Any attempt by a veteran to speak to a person using the VCL starts out bad because the telephone numbers do not ring directly to a responder. When a veteran calls the VCL, he hears instructions to “press 1 if you are a veteran, military member, or family member of a veteran or military member and wish to speak with VCL staff.” The OIG reports that the VCL’s routing process map requires veterans to endure a 22-second greeting before getting to the option of pressing 1 to speak to VCL staff. Once the telephone finally rings, it will take at least 38 seconds for a responder or a staff member at a backup crisis center to answer a veteran’s phone call, or nobody picks up. It appears that the VCL is set up like a customer service center, which minimizes the seriousness of the phone calls.

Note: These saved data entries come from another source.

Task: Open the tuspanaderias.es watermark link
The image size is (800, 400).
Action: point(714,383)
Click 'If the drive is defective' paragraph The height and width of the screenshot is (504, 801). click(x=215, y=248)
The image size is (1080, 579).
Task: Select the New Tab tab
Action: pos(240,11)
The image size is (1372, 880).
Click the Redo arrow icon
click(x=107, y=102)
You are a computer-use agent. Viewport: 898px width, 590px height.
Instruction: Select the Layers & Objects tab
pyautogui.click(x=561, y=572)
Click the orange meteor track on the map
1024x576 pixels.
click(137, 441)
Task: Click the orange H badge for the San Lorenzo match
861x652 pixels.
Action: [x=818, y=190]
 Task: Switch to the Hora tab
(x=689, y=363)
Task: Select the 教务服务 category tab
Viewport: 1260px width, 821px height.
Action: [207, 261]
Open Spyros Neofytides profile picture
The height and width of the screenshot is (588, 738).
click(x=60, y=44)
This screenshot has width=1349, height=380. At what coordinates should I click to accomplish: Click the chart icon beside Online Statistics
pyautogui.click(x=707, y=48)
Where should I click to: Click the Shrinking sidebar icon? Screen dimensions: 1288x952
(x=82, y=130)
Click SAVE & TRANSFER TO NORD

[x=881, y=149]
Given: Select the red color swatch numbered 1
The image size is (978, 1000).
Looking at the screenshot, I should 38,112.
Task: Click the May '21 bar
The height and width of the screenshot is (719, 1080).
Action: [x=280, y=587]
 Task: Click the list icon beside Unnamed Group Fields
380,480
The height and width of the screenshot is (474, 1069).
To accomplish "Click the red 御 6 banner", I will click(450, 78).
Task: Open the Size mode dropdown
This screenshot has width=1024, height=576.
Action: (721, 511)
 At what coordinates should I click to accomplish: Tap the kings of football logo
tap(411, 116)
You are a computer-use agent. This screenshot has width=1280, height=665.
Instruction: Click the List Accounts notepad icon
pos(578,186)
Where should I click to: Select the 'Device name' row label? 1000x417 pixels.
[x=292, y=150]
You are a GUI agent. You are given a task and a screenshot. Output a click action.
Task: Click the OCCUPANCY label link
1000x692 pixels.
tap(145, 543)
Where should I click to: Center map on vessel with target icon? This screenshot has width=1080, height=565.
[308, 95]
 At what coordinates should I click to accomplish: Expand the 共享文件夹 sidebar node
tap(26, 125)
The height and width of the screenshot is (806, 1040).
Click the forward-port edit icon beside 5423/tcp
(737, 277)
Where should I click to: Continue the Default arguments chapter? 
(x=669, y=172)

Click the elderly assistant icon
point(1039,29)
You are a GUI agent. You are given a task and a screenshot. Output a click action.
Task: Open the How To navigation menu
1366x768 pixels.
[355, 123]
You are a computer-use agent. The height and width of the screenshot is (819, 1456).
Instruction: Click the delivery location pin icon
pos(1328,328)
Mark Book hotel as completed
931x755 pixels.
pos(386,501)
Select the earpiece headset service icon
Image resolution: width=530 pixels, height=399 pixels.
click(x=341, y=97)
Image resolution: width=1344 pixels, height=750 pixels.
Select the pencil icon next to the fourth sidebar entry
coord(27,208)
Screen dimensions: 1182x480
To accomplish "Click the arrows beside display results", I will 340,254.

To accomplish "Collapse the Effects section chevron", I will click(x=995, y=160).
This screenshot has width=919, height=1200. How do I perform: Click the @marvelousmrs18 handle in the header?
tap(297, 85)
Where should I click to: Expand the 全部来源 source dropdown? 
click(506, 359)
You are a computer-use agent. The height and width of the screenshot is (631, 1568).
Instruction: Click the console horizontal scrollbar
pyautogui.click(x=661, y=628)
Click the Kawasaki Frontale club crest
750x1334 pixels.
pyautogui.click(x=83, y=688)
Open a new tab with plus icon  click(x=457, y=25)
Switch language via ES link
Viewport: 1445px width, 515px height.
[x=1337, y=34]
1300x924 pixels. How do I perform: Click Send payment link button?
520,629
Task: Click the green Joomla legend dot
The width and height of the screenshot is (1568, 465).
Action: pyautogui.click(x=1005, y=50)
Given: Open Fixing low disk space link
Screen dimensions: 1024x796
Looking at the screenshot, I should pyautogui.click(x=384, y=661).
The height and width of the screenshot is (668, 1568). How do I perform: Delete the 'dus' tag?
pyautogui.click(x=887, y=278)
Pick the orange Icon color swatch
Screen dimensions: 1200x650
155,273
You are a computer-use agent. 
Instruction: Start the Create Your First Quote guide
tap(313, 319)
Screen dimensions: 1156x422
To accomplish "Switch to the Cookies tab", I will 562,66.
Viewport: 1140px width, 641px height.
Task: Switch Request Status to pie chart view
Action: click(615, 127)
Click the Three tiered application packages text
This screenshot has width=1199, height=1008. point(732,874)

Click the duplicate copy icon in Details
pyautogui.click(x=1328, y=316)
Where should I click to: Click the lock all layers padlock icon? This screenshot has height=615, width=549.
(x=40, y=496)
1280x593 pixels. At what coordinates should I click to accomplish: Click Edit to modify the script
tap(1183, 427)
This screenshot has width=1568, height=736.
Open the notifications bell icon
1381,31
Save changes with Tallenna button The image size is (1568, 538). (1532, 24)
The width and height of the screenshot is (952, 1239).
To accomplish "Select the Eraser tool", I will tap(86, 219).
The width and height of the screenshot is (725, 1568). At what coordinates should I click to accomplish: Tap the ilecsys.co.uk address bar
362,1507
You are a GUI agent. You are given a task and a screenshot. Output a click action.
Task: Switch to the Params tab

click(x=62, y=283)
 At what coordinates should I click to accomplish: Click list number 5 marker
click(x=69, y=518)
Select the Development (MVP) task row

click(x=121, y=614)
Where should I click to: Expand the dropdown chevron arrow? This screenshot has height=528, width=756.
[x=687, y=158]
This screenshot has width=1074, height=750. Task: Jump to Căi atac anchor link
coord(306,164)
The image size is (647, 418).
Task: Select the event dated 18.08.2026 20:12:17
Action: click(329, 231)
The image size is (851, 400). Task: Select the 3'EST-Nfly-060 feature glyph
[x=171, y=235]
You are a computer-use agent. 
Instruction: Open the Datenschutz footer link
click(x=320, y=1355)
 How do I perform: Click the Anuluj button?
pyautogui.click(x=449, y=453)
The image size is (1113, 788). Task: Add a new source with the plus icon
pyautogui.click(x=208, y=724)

The OIG concluded that responders, the bureaucrats answering the calls, SSAs, the bureaucrats tasked with directing resources, and the people working in the NYC backup call centers had failed to respond to the needs of veterans who are dealing with tough issues that have led them to contemplate suicide. To make matters worse, the OIG concluded that none of these people have the necessary training, experience, and credentials to fulfill their job duties. The OIG discovered that the VA “does not require specific licensure or education prerequisites, such as a college degree, for responders or SSAs.” The OIG’s inspection also uncovered that neither the responders or SSAs received any orientation or training before starting their jobs.
The VCL is a microcosm of the fed gov bureaucracy. The VCL has all of the usual elements of a fed gov program. The program was set up in a haphazard manner by people who lack the acumen and expertise to handle the tasks. The program’s staff members are unqualified people who lack the competence and commitment to fulfill the requirements of the job. The VA should have, at the very least, terminated some managers, but it did not terminate a single bureaucrat. In the private sector job performance is everything, but in the public sector, it is irrelevant.
The VA is a disaster! America’s veterans have earned better than what they are getting from the VA. Veterans need quality health care, not an uncaring, impersonal, ineffective bureaucracy incapable of delivering anything other than disappointment.